Beginning in 2003, I worked with Stephen McIntyre to replicate a famous result in paleoclimatology known as the Hockey Stick graph. Developed by a U.S. climatologist named Michael Mann, it was a statistical compilation of tree ring data supposedly proving that air temperatures had been stable for 900 years, then soared off the charts in the 20th century. Prior to the publication of the Hockey Stick, scientists had held that the medieval-era was warmer than the present, making the scale of 20th century global warming seem relatively unimportant. The dramatic revision to this view occasioned by the Hockey Stick’s publication made it the poster child of the global warming movement.
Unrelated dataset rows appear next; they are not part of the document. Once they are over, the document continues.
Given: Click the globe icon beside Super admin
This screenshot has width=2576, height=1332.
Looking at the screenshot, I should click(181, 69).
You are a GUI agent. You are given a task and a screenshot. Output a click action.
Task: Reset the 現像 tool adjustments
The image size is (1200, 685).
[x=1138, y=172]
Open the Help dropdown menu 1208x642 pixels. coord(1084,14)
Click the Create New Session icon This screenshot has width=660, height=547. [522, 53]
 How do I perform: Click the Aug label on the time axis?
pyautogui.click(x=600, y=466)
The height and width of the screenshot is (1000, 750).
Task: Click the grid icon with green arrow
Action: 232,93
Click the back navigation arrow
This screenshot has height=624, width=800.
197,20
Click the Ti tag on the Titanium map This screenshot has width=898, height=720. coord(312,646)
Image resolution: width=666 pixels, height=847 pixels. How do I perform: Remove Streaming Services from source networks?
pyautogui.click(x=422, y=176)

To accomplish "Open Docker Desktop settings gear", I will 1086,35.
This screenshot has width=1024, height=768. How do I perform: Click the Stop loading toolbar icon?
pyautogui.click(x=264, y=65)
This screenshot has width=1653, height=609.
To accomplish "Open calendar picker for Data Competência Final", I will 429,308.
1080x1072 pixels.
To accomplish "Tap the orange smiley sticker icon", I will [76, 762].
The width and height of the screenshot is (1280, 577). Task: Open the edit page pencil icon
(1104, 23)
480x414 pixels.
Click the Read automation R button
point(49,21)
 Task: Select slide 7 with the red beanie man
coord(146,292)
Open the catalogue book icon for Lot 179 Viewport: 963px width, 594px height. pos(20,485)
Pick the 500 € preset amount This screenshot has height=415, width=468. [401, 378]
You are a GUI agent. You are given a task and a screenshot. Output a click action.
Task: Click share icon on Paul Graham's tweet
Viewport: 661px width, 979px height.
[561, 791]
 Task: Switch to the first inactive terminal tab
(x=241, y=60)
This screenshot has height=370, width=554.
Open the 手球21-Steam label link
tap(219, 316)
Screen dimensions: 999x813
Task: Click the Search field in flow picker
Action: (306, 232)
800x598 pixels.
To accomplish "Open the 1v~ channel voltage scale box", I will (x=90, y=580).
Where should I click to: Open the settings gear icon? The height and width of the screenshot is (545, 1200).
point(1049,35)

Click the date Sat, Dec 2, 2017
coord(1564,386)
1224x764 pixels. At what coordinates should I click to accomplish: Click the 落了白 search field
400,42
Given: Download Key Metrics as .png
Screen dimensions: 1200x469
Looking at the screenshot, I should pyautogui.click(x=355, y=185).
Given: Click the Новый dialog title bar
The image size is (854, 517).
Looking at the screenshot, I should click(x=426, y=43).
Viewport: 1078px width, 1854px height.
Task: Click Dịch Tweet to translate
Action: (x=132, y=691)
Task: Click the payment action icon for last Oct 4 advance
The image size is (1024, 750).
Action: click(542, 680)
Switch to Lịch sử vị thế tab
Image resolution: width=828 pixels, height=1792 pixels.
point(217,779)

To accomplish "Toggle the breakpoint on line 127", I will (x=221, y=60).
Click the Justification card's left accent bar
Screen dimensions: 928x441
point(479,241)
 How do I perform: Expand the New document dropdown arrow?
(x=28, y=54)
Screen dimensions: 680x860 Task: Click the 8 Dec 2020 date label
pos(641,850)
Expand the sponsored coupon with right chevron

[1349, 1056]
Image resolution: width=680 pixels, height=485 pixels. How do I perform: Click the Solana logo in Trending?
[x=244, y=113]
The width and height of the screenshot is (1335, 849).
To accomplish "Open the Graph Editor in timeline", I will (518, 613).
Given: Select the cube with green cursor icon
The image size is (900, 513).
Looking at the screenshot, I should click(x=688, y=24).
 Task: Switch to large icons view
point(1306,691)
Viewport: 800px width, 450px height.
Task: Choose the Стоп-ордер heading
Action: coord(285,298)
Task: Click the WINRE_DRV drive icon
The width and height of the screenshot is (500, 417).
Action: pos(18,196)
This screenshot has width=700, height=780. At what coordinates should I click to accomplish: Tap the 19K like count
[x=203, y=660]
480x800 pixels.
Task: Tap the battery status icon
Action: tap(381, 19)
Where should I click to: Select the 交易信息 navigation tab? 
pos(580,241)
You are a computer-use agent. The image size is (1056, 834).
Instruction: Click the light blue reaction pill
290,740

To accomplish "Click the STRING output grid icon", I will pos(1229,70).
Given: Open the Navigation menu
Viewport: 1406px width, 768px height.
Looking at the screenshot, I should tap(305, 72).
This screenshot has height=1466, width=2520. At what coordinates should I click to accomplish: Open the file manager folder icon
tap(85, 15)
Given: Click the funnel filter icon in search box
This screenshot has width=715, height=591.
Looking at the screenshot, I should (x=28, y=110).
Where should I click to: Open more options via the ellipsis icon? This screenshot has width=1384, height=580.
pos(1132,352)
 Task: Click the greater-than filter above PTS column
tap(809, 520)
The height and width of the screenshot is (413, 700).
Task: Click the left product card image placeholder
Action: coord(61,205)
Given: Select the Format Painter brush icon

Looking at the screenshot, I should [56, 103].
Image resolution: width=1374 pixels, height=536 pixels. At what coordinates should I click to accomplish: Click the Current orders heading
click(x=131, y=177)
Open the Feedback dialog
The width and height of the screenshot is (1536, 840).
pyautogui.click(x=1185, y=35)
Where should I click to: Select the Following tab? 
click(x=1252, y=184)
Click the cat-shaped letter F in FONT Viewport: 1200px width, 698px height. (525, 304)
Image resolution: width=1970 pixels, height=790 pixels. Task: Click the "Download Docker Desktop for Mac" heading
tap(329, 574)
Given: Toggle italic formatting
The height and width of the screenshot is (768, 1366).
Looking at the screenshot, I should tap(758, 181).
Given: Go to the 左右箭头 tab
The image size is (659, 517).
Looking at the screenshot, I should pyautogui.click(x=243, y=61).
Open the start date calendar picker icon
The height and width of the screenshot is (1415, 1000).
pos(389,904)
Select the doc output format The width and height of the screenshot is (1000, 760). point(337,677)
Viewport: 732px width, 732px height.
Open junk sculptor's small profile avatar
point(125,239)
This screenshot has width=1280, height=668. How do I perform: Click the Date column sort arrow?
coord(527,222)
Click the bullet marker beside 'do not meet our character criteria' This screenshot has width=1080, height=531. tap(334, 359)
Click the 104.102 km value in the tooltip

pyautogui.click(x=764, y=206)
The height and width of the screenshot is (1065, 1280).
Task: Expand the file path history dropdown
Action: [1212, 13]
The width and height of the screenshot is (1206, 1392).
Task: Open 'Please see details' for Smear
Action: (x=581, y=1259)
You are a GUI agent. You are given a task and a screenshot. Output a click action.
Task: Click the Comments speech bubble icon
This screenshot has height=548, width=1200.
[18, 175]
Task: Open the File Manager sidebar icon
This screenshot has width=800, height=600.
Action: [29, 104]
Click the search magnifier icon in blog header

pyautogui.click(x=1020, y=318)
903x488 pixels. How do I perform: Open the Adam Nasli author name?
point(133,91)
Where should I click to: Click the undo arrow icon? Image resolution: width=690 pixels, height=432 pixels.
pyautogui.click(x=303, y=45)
It was featured prominently in a 2001 report of the U.N. Intergovernmental Panel on Climate Change (IPCC), as well as government websites and countless review reports.

Steve and I showed that the mathematics behind the Mann Hockey Stick were badly flawed, such that its shape was determined by suspect bristlecone tree ring data. Controversies quickly piled up: Two expert panels involving the U.S. National Academy of Sciences were asked to investigate, the U.S. Congress held a hearing, and the media followed the story around the world.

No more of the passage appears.